Killyan Toure

No. 27 – Iowa State Cyclones
- Position: Point guard
- League: Big 12 Conference

Personal information
- Born: 15 June 2006 (age 19)
- Listed height: 6 ft 3 in (1.91 m)
- Listed weight: 205 lb (93 kg)

Career information
- High school: Brewster Academy (Wolfeboro, New Hampshire)
- College: Iowa State (2025–present)
- Playing career: 2021–present

Career history
- 2021–2024: ASVEL Basket

= Killyan Toure =

French basketball player

Killyan Toure (born 15 June 2006) is a French college basketball player for the Iowa State Cyclones of the Big 12 Conference.

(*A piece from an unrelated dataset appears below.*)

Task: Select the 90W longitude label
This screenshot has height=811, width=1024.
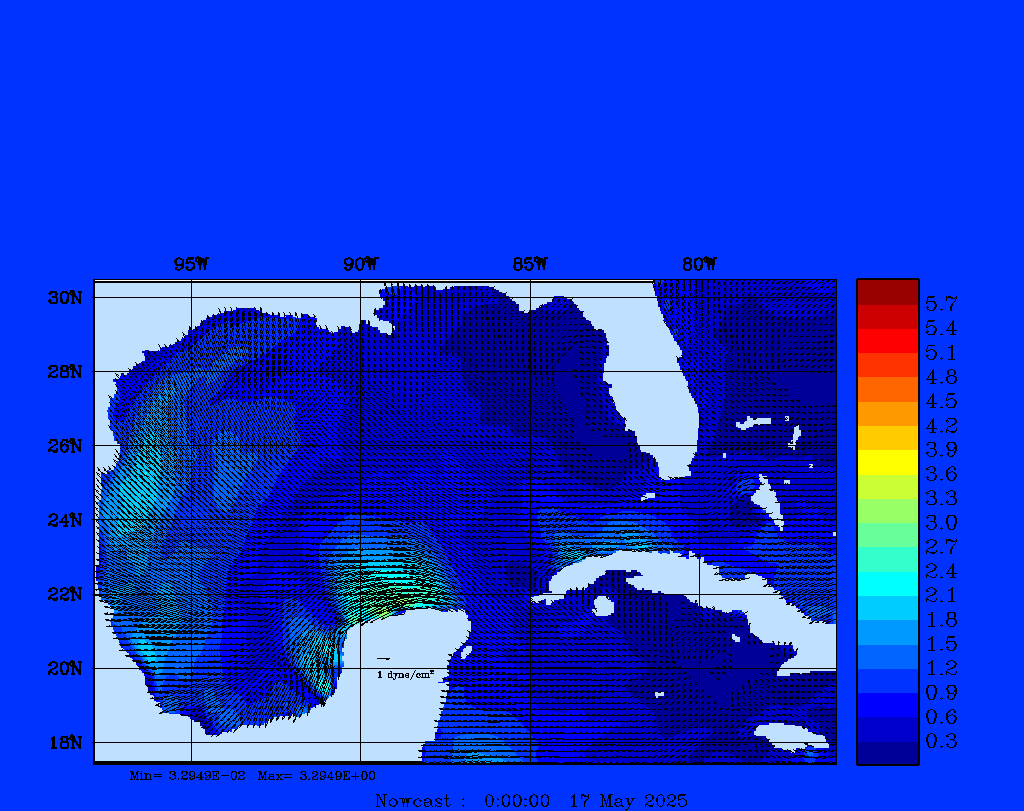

==Early life and high school==
Toure is originally from France, where he played for ASVEL Basket Lyon-Villeurbanne. He averaged 23.7 minutes, 10.2 points, 3.3 rebounds and 3.0 assists across 22 games in the French ProA U21 competition. He moved to the United States, where he attended Brewster Academy in Wolfeboro, New Hampshire. Coming out of high school, Toure committed to play college basketball for the Iowa State Cyclones.

==College career==
Toure entered his true freshman season in 2025 as a starter for the Cyclones. On November 25, 2025, he recorded a career-high 20 points, along with four rebounds, an assist, and a steal in a win over Creighton. On November 26, Toure totaled 19 points, six assists, and three steals in a victory versus Syracuse.